2009 Louisville Photo Biennial

This summer the Louisville Photo Biennial will be taking place between June 1 and July 31. The theme this year is "The Center for Photographic Studies" which happens to be where I attended my very first year of photography school. The Center, founded in 1970 by C.J. Pressma, was an alternative school for creative photography and it's impact on my career was monumental. The school had two galleries which showed work by important artists, such as Ansel Adams, Minor White, Henry Holmes Smith, Ralph Eugene Meatyard and many more. The Center also had a regular stream of visiting lecturers such as Russell Lee, Duane Michals, Les Krims and W. Eugene Smith. A. D. Coleman would come around from time to time.

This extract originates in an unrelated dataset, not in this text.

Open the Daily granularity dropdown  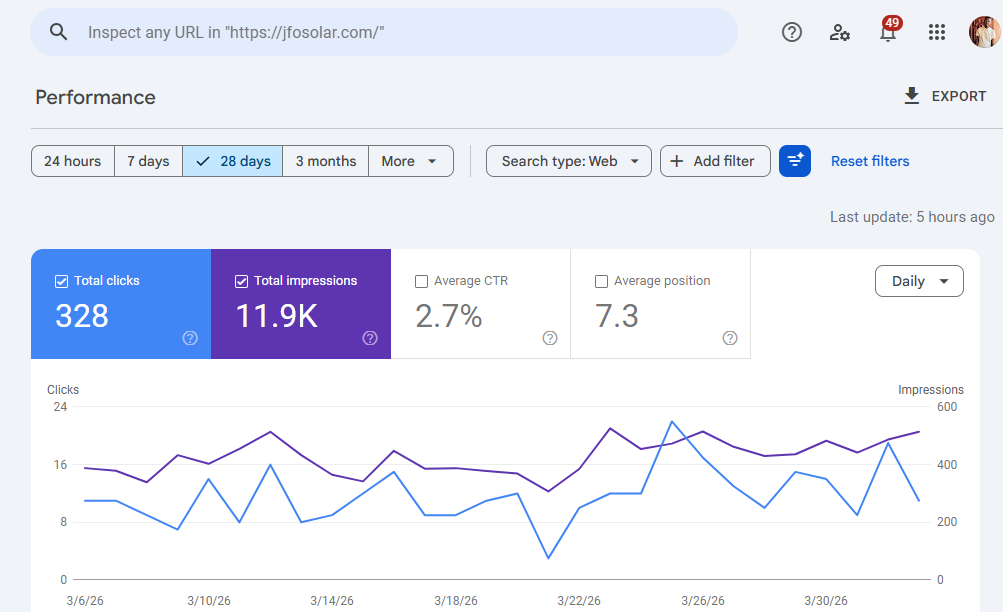tap(918, 281)
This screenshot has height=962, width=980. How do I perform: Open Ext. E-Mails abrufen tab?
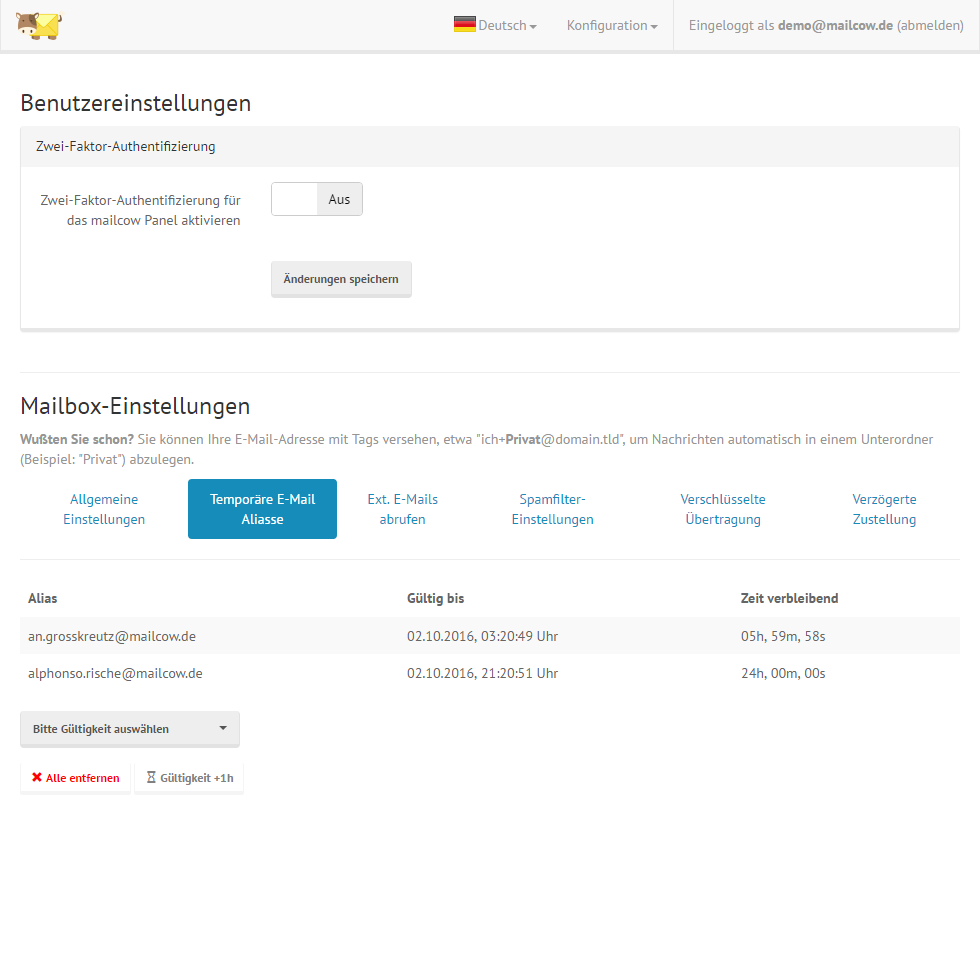point(402,509)
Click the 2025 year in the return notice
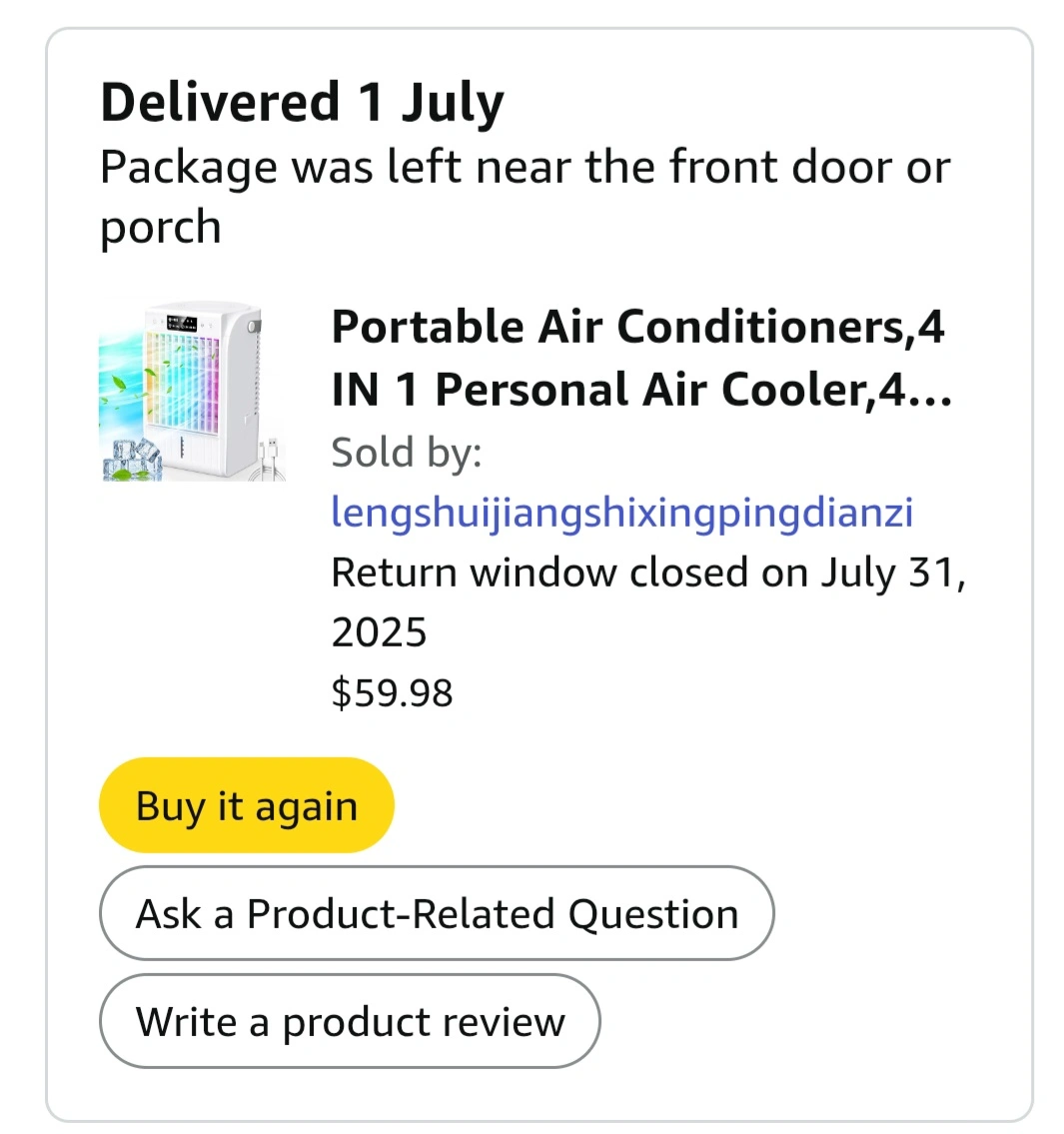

One of my most vivid memories was of smoking a joint with Eugene Smith and then taking him out for White Castle hamburgers at midnight in my old jalopy car. I had no idea just how cool that was at the time, I was so naive.
I received a query for material a couple of months ago and while digging through very old negatives and contact sheets I came across some of the first portraits I ever made, a series of fellow students shot in 1976. Using a borrowed Rollei, they were mostly made in the 4th floor loft of the school building under the skylight with natural light. Sadly the ravages of time on my memory have left me unable to name but a couple of these folks, (after all it was 32 years ago) but I remember the shoots and remember many things about each of them. If my luck plays out I will be able to attend the reunion scheduled for this summer and maybe pass on a copy to them all.


Susan said...

Wow - Robbie these are great.

frank marshman said...

I was at the cpc in 1971-72. I think it was the finest experience in terms of photography of any I had or still have. The continuing rotating door of both shows and artists was an amazing experience. Everyone was either making wonderful images or trying to. Conrad and Alex Traub were very intense.